Without the stylistic changes to highspy and with the build warning fixes split off, this should become a very reasonable and easy to merge PR I'd think.

Why can SciPy not exploit the fact that highspy is now in PyPI, and avoid any SciPy-specific build requirements?

This really is not an option, and honestly you wouldn't want this: it'd yield lots of support requests to HiGHS, including time-critical ones. As an example, we did a release with Python 3.13 wheels before 3.13.0 came out, so you'd have a very narrow window of ~2 weeks or so to do the same. As another example: you'd have to have support for free-threading Python (cp313t wheels) already.

The chance of SciPy accepting any runtime dependency other than NumPy in the next few years is quite low, so it's not at all a judgement from us on the quality of HiGHS (we're quite happy overall I'd say, HiGHS seems faster/better than its direct competitors).

When I spoke to Matt recently, and communicated various concerns about the use of HiGHS by SciPy, he suggested that it would be possible to use the PyPI installation, and we pretty much agreed that it was the way to go.

@mdhaber surely you didn't mean a hard dependency? Perhaps this was a misunderstanding, or you had something else in mind?

jajhall commented 1 month ago

Note that we are considering removing the HiGHS meson build altogether, as it appears to be more trouble than it was ever worth.

I'm not sure I agree that there's any trouble arising from its inclusion, but if HiGHS really wants it gone, then we can continue to patch the scipy HiGHS fork (as has been done earlier) and I'm also willing to maintain a wrapdb recipe for HiGHS (that way it can be used as a meson subproject even if it isn't part of the main repository). This will need some discussion at the SciPy end, I'd prefer it to making changes to the fork of HiGHs.

I'm already very unhappy that SciPy is using such an out-of-date version of HiGHS as

  1. It's causing us problems with a couple of major interfaces to HiGHS.
  2. As the performance of HiGHS improves and bugs are fixed, SciPy users won't benefit

Ultimately if SciPy continues to use an out-of-date version of HiGHS it will undermine our reputation.

Fortunately CVXPY will soon (https://github.com/cvxpy/cvxpy/issues/2568) call highspy directly rather than via SciPy.

Ideally your fork can be updated to the latest version of HiGHS, so you can have whatever Meson stuff you need there, rather than in the main HiGHS repo. However, if that's not possible, I'd rather keep the Meson build in HiGHS than have SciPy use an out-of-date version of HiGHS. We'll just have to observe that the Meson build isn't supported by HiGHS.

jajhall commented 1 month ago

Why can SciPy not exploit the fact that highspy is now in PyPI, and avoid any SciPy-specific build requirements?

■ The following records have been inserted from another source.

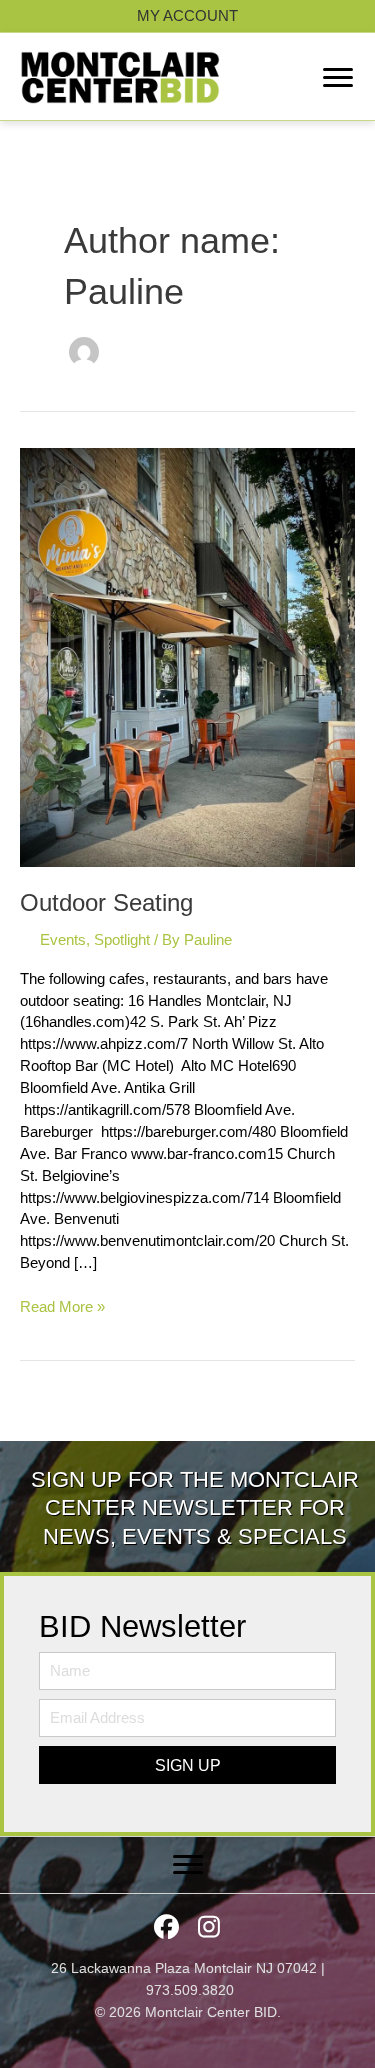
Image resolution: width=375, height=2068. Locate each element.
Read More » (62, 1308)
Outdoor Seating (106, 903)
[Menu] (338, 78)
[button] (187, 1765)
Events (63, 940)
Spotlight (122, 940)
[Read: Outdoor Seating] (187, 657)
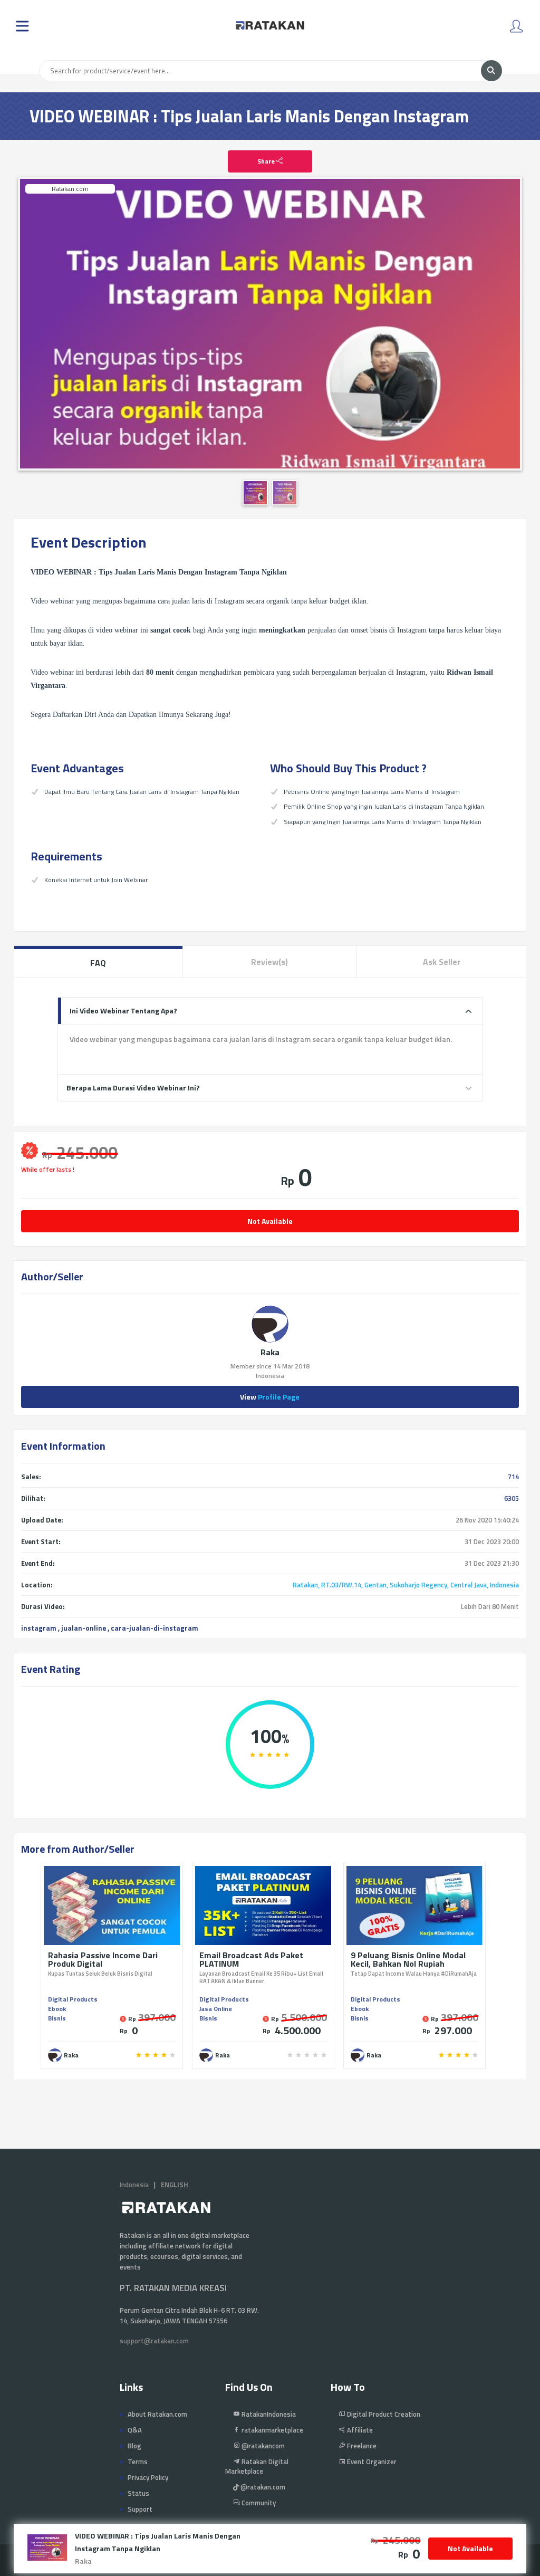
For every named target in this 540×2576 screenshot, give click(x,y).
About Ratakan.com (157, 2414)
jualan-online (83, 1628)
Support (140, 2509)
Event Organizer (371, 2461)
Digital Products (73, 1999)
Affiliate (359, 2430)
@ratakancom (262, 2445)
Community (258, 2502)
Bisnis (57, 2018)
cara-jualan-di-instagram (154, 1628)
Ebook (57, 2009)
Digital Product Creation (382, 2414)
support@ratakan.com (154, 2340)
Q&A (135, 2430)
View (270, 1396)
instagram (38, 1628)
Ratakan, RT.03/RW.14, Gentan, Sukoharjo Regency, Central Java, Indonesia (406, 1584)
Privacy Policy (148, 2477)
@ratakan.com (262, 2487)
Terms (138, 2461)
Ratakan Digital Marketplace (256, 2466)
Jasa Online (215, 2009)
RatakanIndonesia (268, 2414)
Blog (134, 2445)
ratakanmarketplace (271, 2430)
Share (266, 161)
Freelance (361, 2445)
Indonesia (134, 2184)
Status (138, 2493)
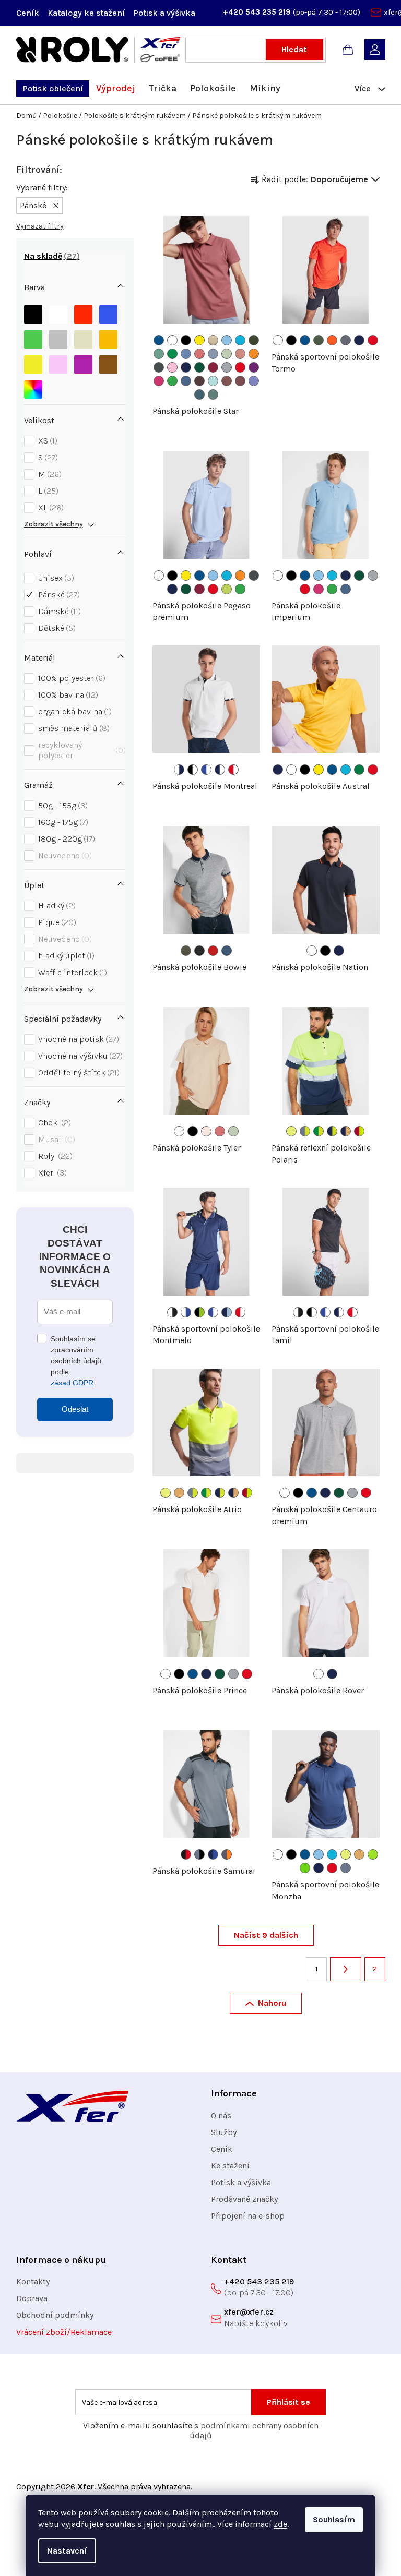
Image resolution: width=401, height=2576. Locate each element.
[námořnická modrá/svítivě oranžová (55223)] (345, 1131)
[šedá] (58, 337)
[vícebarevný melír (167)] (206, 1131)
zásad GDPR (72, 1383)
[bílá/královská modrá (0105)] (186, 1312)
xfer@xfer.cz (249, 2312)
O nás (221, 2115)
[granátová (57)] (213, 367)
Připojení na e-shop (248, 2216)
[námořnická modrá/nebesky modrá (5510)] (226, 1312)
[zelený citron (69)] (226, 589)
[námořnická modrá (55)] (186, 367)
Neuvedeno (63, 855)
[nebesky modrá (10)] (226, 340)
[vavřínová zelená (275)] (318, 340)
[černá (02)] (186, 340)
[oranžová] (108, 337)
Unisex (55, 578)
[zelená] (33, 337)
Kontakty (33, 2281)
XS (46, 441)
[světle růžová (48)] (172, 367)
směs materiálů (72, 728)
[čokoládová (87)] (199, 381)
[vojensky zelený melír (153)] (186, 950)
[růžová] (58, 362)
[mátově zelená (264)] (226, 354)
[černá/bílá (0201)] (192, 769)
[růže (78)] (159, 381)
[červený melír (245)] (213, 950)
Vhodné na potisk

This really is not an option, and honestly you wouldn't want this: it'd yield lots of support requests to HiGHS, including time-critical ones. As an example, we did a release with Python 3.13 wheels before 3.13.0 came out, so you'd have a very narrow window of ~2 weeks or so to do the same. As another example: you'd have to have support for free-threading Python (cp313t wheels) already.

Fair enough. As I said, I'm not a Python user.

@galabovaa is the one to comment on the pros and cons of this.

jajhall commented 1 month ago

@mdhaber surely you didn't mean a hard dependency? Perhaps this was a misunderstanding, or you had something else in mind?

No, @mdhaber didn't mean a hard dependency, but there seemed to be some interim dependency. Again, I'm not a Python user, so I've no insight into his argument.

jajhall commented 1 month ago

These are all compiler warnings. In this PR anything outside highs_bindings and the meson.build is purely for the warnings.

Why not split these off as separate PRs, maybe even one per C++ component or file, with the PR description spelling out what the warning was and that the fix changes no behavior and fixes the warning? The fixes should be generally useful.

Having these as separate PRs is my preference. Otherwise we have the job of sifting through this massive PR for the features that we're happy to accept.

rgommers commented 1 month ago

I'm already very unhappy that SciPy is using such an out-of-date version of HiGHS [...] Ideally your fork can be updated to the latest version of HiGHS

@jajhall I agree, we'd much rather have an updated version as well. The main goal of @HaoZeke's contributions is to make updates easier and faster, because we currently have complex Cython bindings to your C++ code and we'd like to drop those and instead directly use the pybind11-based bindings within HiGHS itself. That will make it much easier to update; the only things we'd then need are

  1. for code to be buildable on the platforms we support, and
  2. not emit compiler warnings during the build.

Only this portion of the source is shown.